▸ What you should do
Can you give every line from the one containing "Show data for 00:00 17 may." through the end of the records as a JSON list of strings, one string per line, skipping blank lines and leaving out the pictures?

▸ Material supplied
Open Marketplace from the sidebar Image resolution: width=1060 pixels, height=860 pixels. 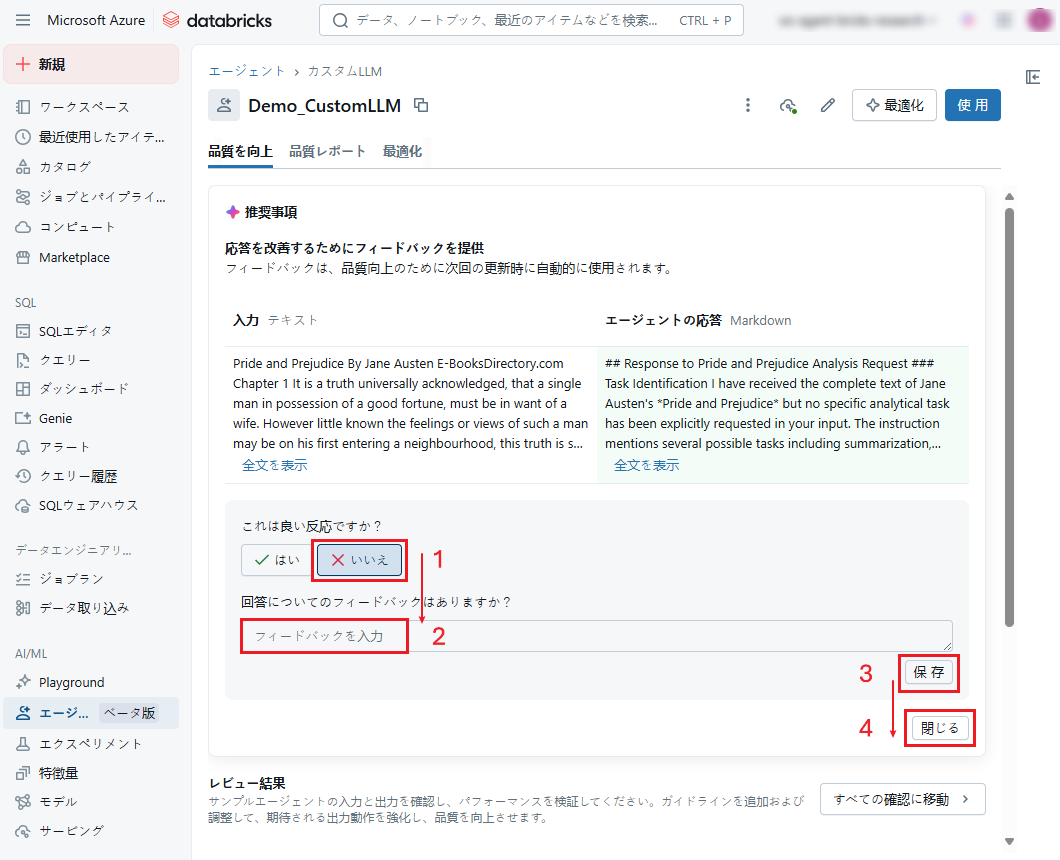[74, 257]
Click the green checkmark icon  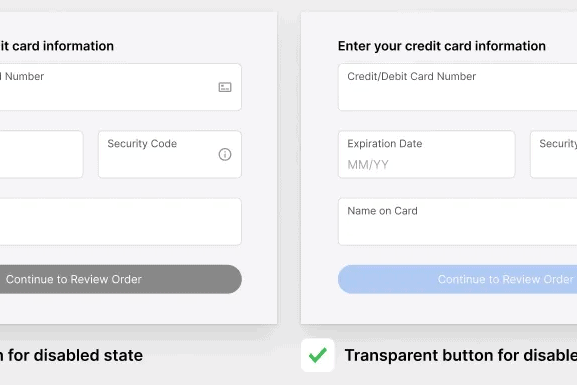coord(318,355)
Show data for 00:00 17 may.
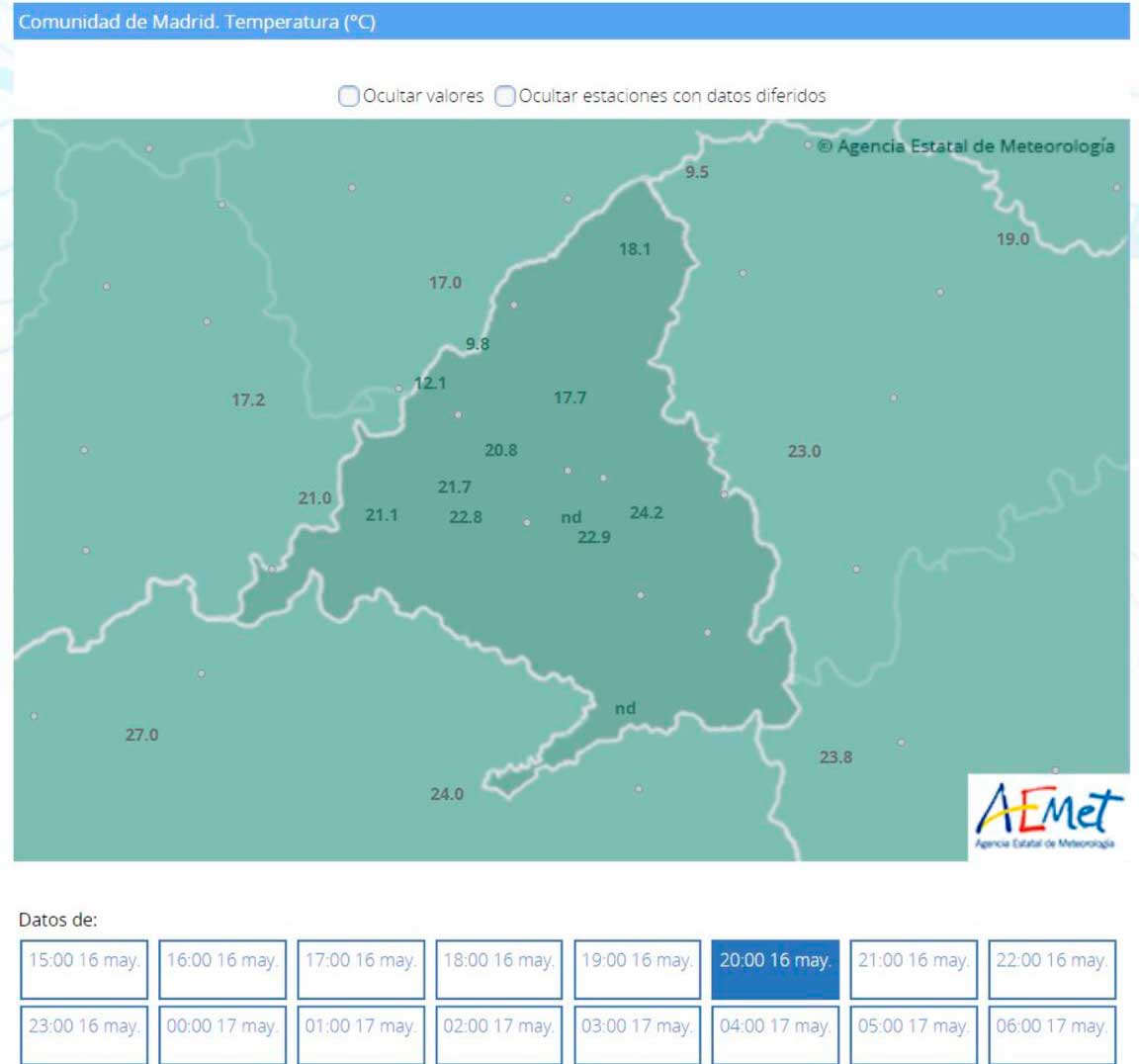The image size is (1139, 1064). point(222,1026)
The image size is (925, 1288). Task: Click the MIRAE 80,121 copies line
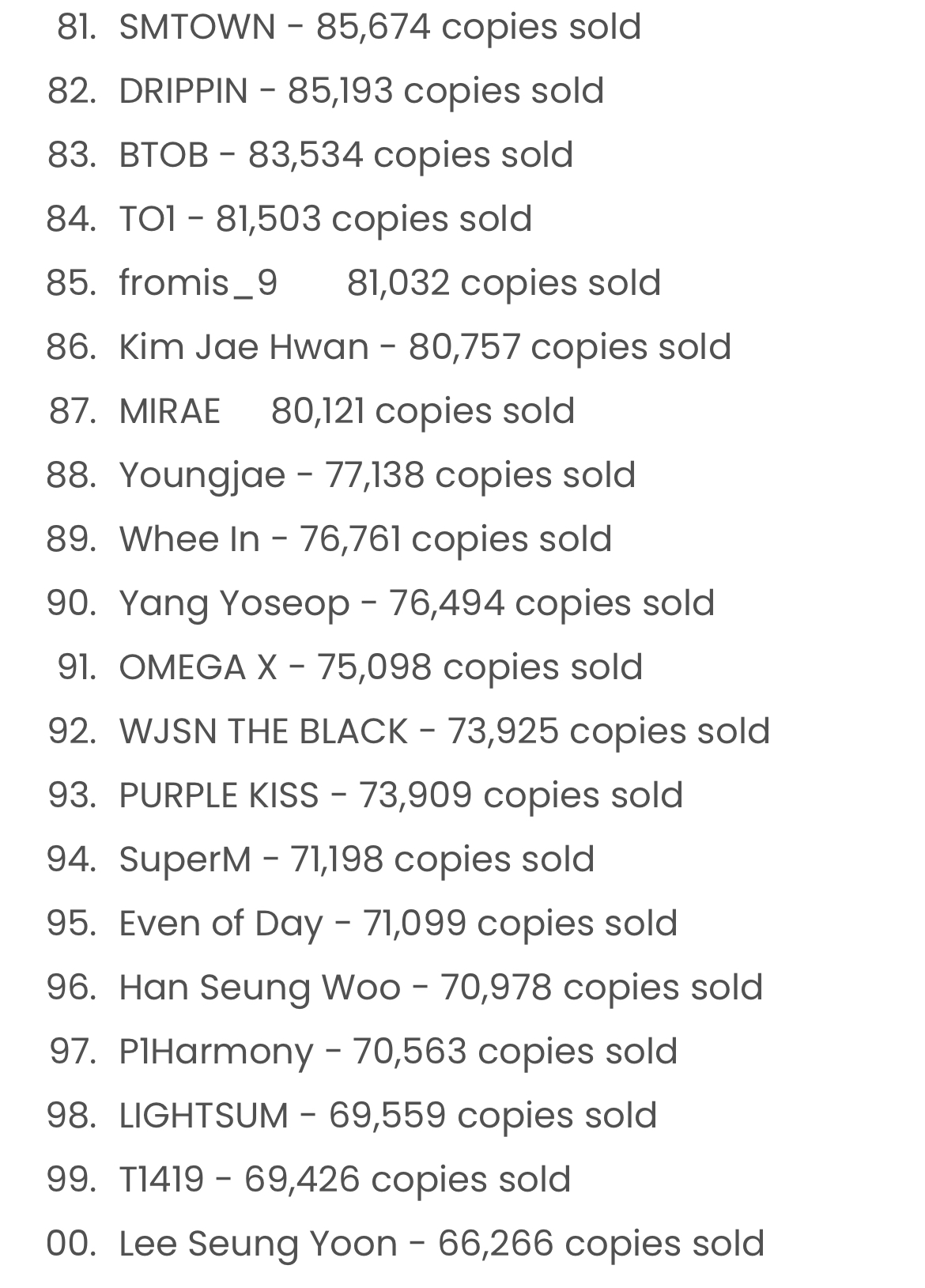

▸ Response to the task
[
  "Show data for 00:00 17 may.",
  "The image size is (1139, 1064). point(222,1026)",
  "The image size is (925, 1288). Task: Click the MIRAE 80,121 copies line"
]